● **Exercise requirements**
Pull out every line in the entries below that contains the word "configuration" and copy each one in full.

** BEGIN **

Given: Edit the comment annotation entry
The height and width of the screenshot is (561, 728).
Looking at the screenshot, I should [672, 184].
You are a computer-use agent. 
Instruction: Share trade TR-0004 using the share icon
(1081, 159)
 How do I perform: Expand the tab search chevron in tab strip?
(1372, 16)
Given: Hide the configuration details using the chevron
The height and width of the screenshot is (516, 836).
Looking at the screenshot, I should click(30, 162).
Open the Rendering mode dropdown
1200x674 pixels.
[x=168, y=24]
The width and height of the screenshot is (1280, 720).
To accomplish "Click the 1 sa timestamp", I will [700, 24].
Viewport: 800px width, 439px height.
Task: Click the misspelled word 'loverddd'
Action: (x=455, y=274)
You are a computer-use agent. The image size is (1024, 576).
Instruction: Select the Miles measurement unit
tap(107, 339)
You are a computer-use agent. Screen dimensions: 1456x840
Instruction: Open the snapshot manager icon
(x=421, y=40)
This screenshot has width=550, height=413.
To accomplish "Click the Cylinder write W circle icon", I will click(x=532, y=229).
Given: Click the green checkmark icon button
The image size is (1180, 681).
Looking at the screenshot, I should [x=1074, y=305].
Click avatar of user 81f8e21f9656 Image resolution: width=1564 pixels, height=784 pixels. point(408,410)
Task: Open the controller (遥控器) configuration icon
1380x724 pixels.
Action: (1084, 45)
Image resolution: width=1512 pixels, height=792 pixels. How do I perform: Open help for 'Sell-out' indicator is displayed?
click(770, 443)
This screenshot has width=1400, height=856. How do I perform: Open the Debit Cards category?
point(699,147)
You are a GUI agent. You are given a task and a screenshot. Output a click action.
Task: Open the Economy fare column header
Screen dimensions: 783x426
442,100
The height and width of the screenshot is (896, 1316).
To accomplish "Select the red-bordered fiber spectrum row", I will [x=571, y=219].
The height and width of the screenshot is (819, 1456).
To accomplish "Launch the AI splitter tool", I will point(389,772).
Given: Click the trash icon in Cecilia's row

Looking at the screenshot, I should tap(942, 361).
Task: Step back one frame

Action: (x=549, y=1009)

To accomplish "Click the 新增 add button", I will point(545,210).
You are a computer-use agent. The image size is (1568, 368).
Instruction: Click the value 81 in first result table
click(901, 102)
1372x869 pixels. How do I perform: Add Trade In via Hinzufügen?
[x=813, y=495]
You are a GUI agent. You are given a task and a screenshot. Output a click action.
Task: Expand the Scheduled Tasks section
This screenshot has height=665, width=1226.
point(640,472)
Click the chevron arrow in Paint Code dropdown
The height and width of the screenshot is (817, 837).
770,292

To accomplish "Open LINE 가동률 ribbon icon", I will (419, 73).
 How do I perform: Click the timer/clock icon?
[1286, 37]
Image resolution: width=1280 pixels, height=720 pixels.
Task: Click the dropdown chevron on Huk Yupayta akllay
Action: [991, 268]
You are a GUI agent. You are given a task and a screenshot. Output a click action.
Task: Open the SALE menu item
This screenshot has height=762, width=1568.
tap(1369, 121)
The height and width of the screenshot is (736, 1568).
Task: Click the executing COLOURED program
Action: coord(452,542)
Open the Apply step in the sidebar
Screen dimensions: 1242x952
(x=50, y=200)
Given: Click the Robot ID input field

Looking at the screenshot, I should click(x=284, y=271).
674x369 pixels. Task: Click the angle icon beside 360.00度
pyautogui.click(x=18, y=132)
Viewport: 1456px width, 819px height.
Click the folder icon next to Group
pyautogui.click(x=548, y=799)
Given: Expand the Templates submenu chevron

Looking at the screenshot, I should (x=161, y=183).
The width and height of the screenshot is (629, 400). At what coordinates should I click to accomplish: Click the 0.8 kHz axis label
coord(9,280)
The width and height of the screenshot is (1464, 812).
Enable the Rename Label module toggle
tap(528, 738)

** END **

● **Solution**
Given: Hide the configuration details using the chevron
Task: Open the controller (遥控器) configuration icon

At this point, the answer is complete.